>> Begin Document extract
Inside the Apollo “8-Ball” FDAI (Flight Director / Attitude Indicator)

151 zdw 30 6/14/2025, 3:43:03 PM righto.com ↗

Comments (30)

CommenterPerson · 4m ago
Thank you so much for this article. We.read about all the amazing technology that was created for Apollo but this explains one in detail.

I worry with all the outsourcing over the past few decades that these and even basic engineering manufacturing technologies are being lost.

kens · 21h ago
Author here for your Apollo questions :-)
_dwt · 20h ago
Great article. I'd never thought about a spacecraft ADI having a third axis. Sadly, a nitpick - Bill Lear's F-5 autopilot was not, as far as I can tell, in any way connected to the Northrop F-5 fighter jet.
kens · 19h ago
Thanks. You are correct about the F-5 autopilot, so I fixed that. It turns out that it was used in planes such as the C-47, C-60, C-45, and B-26, but is unrelated to the F-5.
garaetjjte · 15h ago
>The Command Module for Apollo used a completely different FDAI (flight director-attitude indicator) that was built by Honeywell.

That's surprising. Was there any requirement that necessitated them to be different parts, or it's just because different suppliers were chosen by Grumman/North American?

kens · 13h ago
It's probably a combination of different suppliers being chosen, and everyone wanted a piece of the pie. But it's annoying when I figure out how something works in the Lunar Module and then discover that the Command Module is completely different. Not to mention that the Saturn V is a whole different world.
rbanffy · 20h ago
I remember a similar thing from the, IIRC, F-104.
johng · 21h ago
I mainly remember this because he refers to it as the 'frappin 8 ball' in the Apollo 13 movie, if my memory serves.
kens · 19h ago
Yes, in the movie, Lovell says "What's the frappin' attitude?" as the 8-ball rolls out of control. The actual Apollo 13 transcript has nothing like that, interestingly enough.

Links: https://archive.org/details/apollo1319959231994/page/n92/mod... https://www.nasa.gov/wp-content/uploads/static/history/alsj/...

mcpeepants · 20h ago
same here, he sure does
Animats · 9h ago
We had an article on HN last year about a similar Soviet era device. It was a globe that showed the position of the spacecraft relative to the earth.
>> End Document extract
>> Begin Entries supplied
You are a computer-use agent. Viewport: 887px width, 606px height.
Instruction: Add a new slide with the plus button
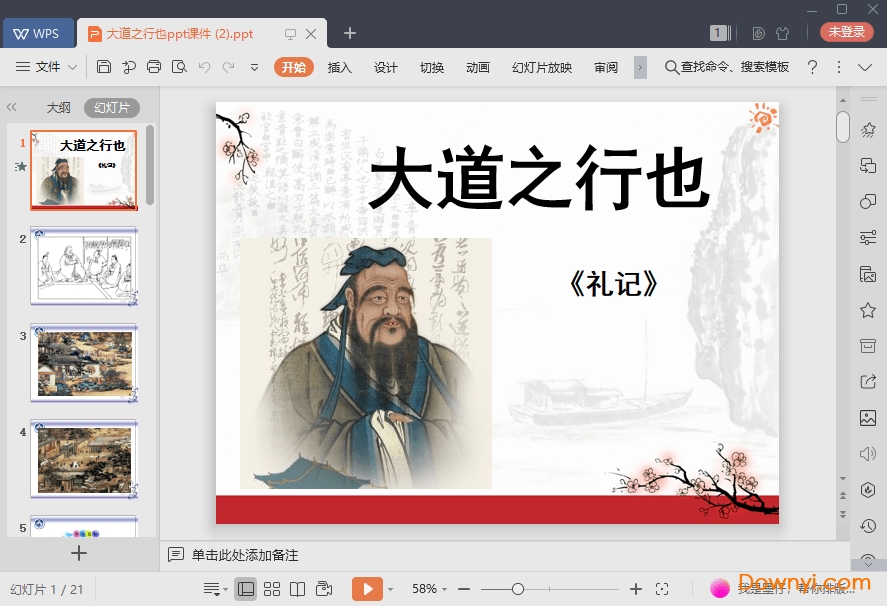tap(79, 552)
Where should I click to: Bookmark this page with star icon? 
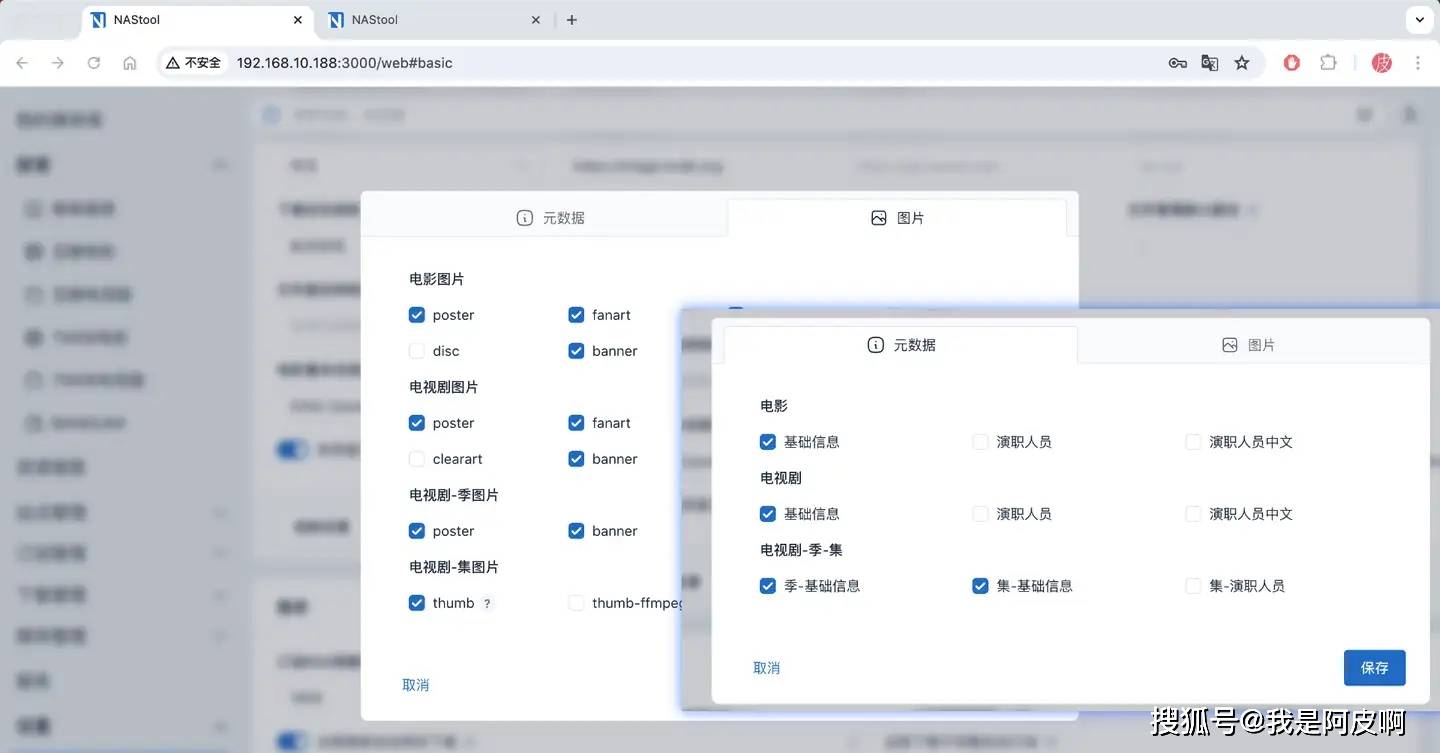pos(1242,63)
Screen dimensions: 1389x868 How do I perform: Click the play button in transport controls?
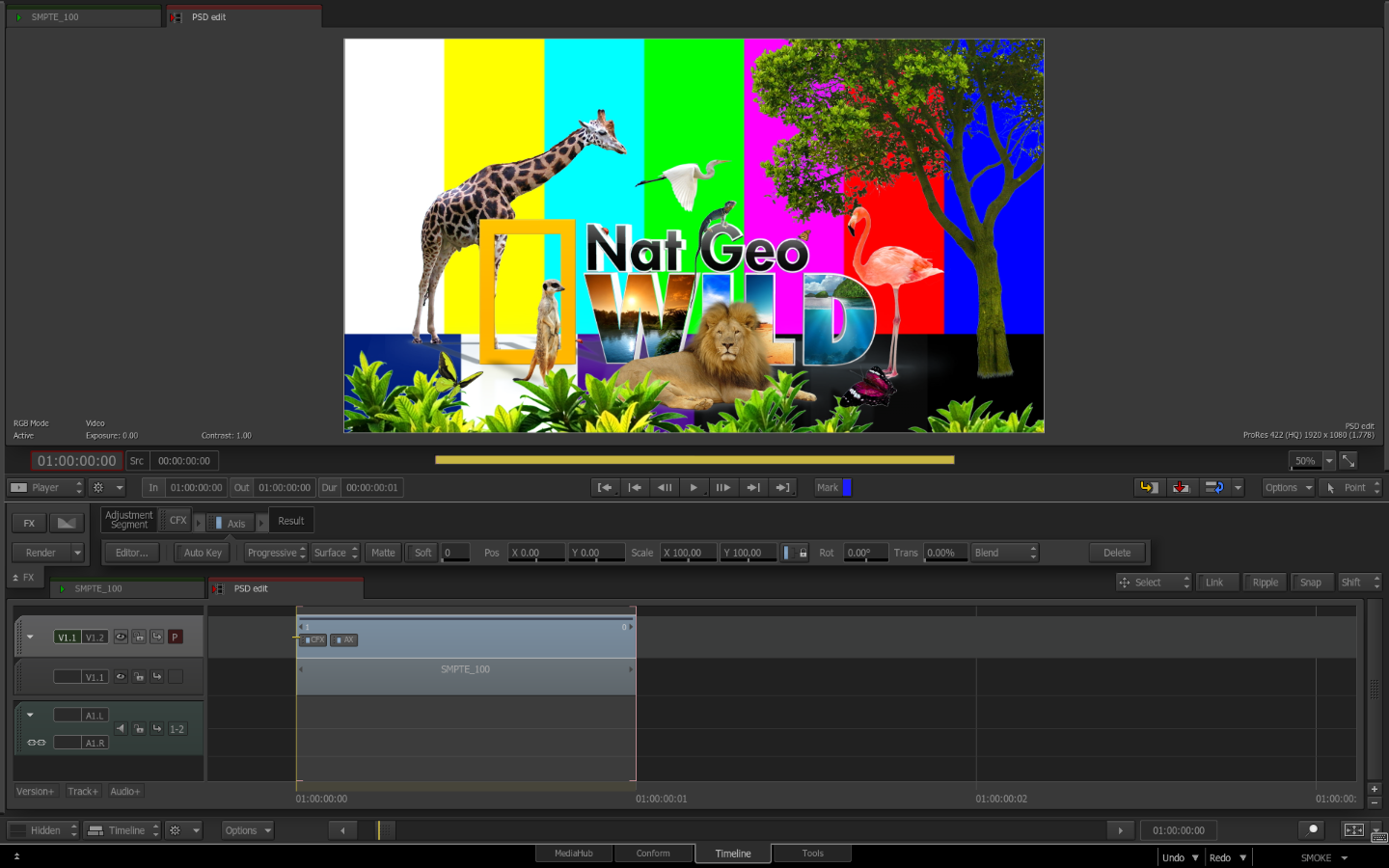click(694, 488)
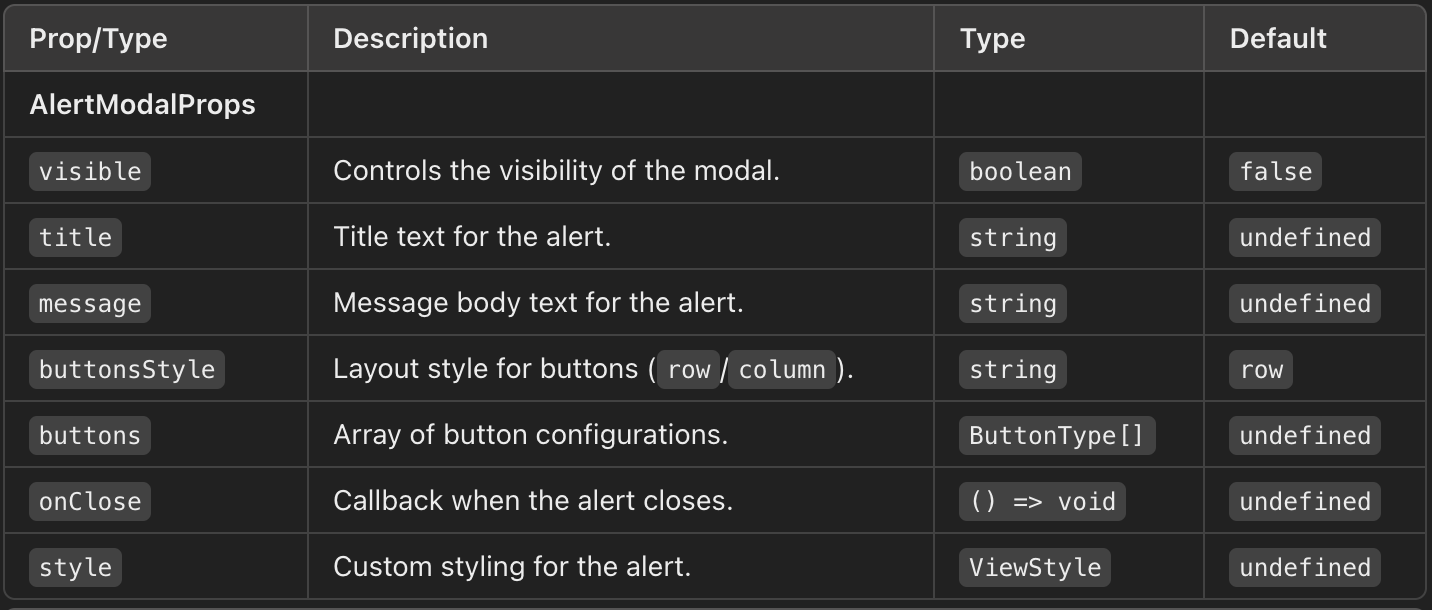Click the () => void type tag

pos(1042,501)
>> End Entries supplied
■ **Given instruction 1**: Duplicate the listing from the line containing "Where should I" through the end of the listing, omitting the pictures.
■ **Given instruction 2**: Write the next portion of the comment thread on the Apollo 8-ball indicator, picking up after its final comment.
The discussion thread and the listing have no connection to each other.

■ **Exercise answer 1**:
Where should I click to: Bookmark this page with star icon? 
pos(1242,63)
Screen dimensions: 1389x868 How do I perform: Click the play button in transport controls?
click(694, 488)
Click the () => void type tag

pos(1042,501)

■ **Exercise answer 2**:
kens · 8h ago
The Soviet Globus is similar in some ways, but also has some major differences. As you mentioned, the ball shows the spacecraft's position over the earth, rather than showing the spacecraft's orientation in space, so the ball looks like a globe with landmasses and everything. The ball rotates along two axes, not three. Moreover, the Globus doesn't have any external inputs; it rotates the ball according to a preset track, regardless of where you actually are.

My three articles on the Globus had the following HN discussions: https://news.ycombinator.com/item?id=34468212 https://news.ycombinator.com/item?id=35311300 https://news.ycombinator.com/item?id=35038710

jschveibinz · 21h ago
Back in the day, this would be have been a good homework assignment for an EE analog controls class.
wafflemaker · 19h ago
That's a 'kunst' of UI (a gem?). One look and you instantly know the orientation of your craft.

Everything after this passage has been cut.